Here’s a short (but definitely not exhaustive) list of things you should be aware of:

  • jQuery animations are almost never the right answer anymore. CSS is better for this stuff unless IE7 support is something you care about — in which case I would often argue that no animations are better than slow ones. Animations are removed in jQuery Slim.
  • $.each() or $(someSelector).each() can be frequently replaced with a normal loop.
  • $.ajax() isn’t very good. Axios is pretty great if you aren’t already using it. This functionality is removed in jQuery Slim.
  • If you reuse selectors, store the result in a variable for use later. Querying the DOM is slow. This answer on StackOverflow has a good example.
  • Similarly, if you need to perform multiple options on something, leverage chaining.

Writing jQuery that Scales

I am definitely not suggesting that you use every jQuery extension you can find to just throw features together. For very low budget and low traffic sites, this can be a reasonable approach for a couple of features, but every jQuery extension you use in your code will potentially contribute to significant performance reductions. You also need to be aware of the age of the libraries you’re adding. They could be adding a lot of bloat for things like IE8 or even IE7 (*gasp*) support.

The topic of scalable jQuery is huge and probably deserves an article all to itself, but the short version is simple: be aware of the performance hit of anything you use. If you are using a jQuery extension to add some functionality, do some testing to see how much it slows down your web site or application. If you are using code copy and pasted from StackOverflow, make sure you understand what it is doing before using it.

Seriously, Use webpack

It’s 2017, and if you’re not using a module bundler like webpack, you’re a little behind.
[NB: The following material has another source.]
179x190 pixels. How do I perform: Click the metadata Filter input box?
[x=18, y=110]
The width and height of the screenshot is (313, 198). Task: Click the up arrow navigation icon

A very basic webpack configuration will give you ECMA 2015+, which means modules for scalability. This will also give you easy uglification for production environments.

If you are anti-jQuery in 2017 and not using something to minify/uglify your code for production, I’m not quite sure your priorities are straight.

Use jQuery with Other Frameworks

I’m an advocate for Vue as my framework of choice right now, and so are a lot of other people. 2016 saw Vue as the fastest growing Javascript framework. Vue is very easy to use, with simple naming conventions and a very low barrier to entry.

Using jQuery in conjunction with Vue (via a webpack external as mentioned above) doesn’t really add a lot of additional features, sure. But it can take something that would take you an hour to write in Vanilla JS and allow you to write it in a few minutes if you know jQuery to a reasonable extent.

When to Actually Avoid jQuery

In my opinion, whether to use jQuery or not is a budget-minded question, not a practical one, in most cases. If you are a developer very familiar with jQuery, and you are working on small- to medium-scale websites, then you can often save yourself a lot of time by using it.

For large scale sites, you can still consider jQuery, but issues of complexity are going to start coming up. If you are working on a team of multiple people on a website, jQuery can often over-complicate your code and lead to an unmaintainable spaghetti monster of a website. You might want to consider a more rigid framework in these cases, such as Vue or Angular, which is going to provide a more opinionated of a base to build from, instead of the free-for-all cage fight that is jQuery-based development.

jQuery is great. I still love using it daily, and I do find that it saves me a significant amount of time on my projects. However, you should be aware of any performance impact it is having on your website or application. jQuery has suffered from years and years of bad information and an often abused extension-based ecosystem that can make your website feel like it was built in 2007 rather than 2017 if you’re not careful.